Excerpts from a dataset:
★ ★ ★ ★ ★
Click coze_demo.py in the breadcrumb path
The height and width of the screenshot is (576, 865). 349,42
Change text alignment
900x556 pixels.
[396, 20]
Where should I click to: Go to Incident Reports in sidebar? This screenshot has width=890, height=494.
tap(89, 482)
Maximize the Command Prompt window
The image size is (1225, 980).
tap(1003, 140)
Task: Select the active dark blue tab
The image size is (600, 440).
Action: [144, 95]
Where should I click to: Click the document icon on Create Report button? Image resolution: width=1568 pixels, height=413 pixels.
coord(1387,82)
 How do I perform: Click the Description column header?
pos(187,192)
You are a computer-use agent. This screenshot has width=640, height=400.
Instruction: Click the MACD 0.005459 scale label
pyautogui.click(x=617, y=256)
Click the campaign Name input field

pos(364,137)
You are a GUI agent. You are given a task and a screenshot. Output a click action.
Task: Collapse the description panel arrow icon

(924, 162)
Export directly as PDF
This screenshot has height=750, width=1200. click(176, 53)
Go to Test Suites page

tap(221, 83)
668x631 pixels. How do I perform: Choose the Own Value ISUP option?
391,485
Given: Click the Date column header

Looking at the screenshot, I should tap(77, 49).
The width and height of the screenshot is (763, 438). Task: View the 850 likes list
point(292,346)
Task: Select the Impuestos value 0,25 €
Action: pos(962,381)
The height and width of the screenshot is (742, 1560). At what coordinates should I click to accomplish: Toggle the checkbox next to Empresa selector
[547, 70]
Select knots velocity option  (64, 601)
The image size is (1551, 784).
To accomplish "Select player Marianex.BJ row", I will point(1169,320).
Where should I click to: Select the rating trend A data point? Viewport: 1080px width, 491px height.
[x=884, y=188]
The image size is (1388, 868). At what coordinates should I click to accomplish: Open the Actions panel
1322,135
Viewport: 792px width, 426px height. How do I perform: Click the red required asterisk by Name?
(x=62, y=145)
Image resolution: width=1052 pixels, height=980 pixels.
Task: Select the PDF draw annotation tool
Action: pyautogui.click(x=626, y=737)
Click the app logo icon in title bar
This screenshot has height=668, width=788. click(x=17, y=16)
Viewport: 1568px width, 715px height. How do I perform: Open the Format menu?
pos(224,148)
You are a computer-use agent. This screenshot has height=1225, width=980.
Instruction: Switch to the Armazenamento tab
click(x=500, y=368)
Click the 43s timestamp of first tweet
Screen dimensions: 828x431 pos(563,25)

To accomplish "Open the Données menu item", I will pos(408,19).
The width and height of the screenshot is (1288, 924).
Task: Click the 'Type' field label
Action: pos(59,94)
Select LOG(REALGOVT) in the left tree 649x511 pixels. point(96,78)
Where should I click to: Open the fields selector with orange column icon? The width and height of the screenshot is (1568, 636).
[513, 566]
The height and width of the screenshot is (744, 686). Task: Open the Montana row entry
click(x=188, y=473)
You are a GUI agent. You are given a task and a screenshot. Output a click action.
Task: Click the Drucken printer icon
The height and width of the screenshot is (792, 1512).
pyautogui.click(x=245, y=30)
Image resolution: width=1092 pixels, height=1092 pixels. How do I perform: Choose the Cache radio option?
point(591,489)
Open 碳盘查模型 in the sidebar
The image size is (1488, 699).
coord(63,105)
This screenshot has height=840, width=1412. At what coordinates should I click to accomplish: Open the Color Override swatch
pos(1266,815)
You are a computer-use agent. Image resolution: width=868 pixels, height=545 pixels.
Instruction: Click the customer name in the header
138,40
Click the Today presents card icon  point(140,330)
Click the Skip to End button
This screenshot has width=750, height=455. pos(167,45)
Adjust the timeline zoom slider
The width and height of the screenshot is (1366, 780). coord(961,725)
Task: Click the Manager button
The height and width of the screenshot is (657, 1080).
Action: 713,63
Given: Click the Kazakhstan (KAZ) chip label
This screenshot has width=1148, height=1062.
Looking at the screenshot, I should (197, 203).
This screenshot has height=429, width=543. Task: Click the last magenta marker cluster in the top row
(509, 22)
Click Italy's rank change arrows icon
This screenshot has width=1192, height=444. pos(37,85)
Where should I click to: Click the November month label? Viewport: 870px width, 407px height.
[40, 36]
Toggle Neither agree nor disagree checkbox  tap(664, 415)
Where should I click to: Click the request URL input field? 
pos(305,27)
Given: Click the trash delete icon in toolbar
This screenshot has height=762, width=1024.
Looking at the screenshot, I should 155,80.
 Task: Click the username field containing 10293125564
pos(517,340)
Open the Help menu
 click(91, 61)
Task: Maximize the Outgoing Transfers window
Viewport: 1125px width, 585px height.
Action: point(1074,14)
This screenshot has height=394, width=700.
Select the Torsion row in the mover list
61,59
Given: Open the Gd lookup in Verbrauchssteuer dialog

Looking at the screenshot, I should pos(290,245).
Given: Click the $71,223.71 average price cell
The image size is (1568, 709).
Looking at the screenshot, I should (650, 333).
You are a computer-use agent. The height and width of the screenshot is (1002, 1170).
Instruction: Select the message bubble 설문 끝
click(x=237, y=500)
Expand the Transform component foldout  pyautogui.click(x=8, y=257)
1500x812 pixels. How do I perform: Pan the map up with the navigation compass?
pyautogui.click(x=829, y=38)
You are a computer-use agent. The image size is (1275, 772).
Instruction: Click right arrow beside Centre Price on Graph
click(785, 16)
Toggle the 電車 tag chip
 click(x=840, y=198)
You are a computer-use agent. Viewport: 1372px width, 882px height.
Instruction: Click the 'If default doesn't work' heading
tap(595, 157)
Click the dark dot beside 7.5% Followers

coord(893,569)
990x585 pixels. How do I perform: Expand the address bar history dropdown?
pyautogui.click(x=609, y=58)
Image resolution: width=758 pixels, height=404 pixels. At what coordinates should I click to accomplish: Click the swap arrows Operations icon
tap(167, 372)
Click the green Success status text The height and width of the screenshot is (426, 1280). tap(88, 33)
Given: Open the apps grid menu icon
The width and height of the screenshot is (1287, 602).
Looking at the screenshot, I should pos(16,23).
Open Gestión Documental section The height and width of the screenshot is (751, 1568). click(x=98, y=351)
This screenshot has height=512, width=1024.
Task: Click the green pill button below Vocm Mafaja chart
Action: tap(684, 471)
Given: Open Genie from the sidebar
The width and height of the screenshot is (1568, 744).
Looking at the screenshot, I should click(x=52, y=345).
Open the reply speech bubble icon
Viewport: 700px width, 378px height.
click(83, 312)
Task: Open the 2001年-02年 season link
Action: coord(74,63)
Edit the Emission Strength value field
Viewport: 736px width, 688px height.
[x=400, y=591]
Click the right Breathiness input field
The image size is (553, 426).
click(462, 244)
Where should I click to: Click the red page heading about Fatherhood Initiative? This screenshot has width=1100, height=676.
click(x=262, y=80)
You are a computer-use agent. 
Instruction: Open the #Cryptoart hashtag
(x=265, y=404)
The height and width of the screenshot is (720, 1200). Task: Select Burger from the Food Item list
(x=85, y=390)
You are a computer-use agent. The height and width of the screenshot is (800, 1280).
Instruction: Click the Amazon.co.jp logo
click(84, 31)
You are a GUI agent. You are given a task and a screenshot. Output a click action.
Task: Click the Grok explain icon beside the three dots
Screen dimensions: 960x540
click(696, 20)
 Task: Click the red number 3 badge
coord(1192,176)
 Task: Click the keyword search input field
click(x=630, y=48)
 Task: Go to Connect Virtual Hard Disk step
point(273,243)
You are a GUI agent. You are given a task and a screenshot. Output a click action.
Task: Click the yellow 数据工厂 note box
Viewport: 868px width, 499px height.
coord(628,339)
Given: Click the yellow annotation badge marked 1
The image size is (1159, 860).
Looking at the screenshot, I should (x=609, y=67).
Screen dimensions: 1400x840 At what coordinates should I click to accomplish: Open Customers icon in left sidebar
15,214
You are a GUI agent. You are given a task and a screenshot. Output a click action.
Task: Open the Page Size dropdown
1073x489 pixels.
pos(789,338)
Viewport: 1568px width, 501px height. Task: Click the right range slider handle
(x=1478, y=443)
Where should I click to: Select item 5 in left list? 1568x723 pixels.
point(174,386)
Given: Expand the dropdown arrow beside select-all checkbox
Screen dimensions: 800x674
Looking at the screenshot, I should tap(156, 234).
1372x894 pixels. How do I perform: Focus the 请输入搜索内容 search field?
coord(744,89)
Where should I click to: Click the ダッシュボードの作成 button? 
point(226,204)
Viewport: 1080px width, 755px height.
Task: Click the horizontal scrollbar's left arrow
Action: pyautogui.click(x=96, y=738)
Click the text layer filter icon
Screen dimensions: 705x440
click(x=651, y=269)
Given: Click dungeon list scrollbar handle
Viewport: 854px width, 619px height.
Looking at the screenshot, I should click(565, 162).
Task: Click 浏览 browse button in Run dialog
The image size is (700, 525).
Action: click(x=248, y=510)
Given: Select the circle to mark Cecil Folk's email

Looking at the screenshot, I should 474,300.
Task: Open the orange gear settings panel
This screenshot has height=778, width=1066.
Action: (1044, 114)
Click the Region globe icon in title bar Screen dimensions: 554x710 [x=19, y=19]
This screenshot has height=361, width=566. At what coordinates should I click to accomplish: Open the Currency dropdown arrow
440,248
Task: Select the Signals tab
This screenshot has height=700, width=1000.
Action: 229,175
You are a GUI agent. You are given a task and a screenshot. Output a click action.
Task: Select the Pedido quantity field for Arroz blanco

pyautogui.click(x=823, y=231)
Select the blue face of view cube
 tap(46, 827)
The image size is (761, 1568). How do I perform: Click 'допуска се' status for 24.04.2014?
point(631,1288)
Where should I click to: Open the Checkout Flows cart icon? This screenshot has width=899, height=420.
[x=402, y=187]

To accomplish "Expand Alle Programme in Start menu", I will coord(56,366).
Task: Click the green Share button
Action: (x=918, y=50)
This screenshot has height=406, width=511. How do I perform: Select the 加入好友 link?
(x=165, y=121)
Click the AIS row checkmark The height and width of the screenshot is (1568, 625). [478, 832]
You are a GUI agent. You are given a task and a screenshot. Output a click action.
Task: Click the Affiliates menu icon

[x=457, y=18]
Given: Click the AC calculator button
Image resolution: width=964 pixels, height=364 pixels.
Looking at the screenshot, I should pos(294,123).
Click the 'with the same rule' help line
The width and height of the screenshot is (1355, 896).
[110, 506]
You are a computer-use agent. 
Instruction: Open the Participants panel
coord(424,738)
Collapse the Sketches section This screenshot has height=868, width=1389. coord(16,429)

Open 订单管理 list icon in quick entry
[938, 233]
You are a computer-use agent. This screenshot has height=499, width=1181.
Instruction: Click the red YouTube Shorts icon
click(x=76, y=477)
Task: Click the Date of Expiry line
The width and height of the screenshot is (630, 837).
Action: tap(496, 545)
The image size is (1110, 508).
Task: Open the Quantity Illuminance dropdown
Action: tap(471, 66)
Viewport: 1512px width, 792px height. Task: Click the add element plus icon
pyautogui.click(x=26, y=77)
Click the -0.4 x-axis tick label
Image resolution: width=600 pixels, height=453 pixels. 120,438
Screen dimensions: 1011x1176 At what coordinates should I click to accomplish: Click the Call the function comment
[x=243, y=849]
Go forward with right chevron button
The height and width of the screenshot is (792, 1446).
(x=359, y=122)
★ ★ ★ ★ ★
● What to do: Print, please, the lines above from the very first through the one that holds "has width=640, height=400.", both included, word for word and with nothing else.

● Problem solution:
Click coze_demo.py in the breadcrumb path
The height and width of the screenshot is (576, 865). 349,42
Change text alignment
900x556 pixels.
[396, 20]
Where should I click to: Go to Incident Reports in sidebar? This screenshot has width=890, height=494.
tap(89, 482)
Maximize the Command Prompt window
The image size is (1225, 980).
tap(1003, 140)
Task: Select the active dark blue tab
The image size is (600, 440).
Action: [144, 95]
Where should I click to: Click the document icon on Create Report button? Image resolution: width=1568 pixels, height=413 pixels.
coord(1387,82)
 How do I perform: Click the Description column header?
pos(187,192)
You are a computer-use agent. This screenshot has width=640, height=400.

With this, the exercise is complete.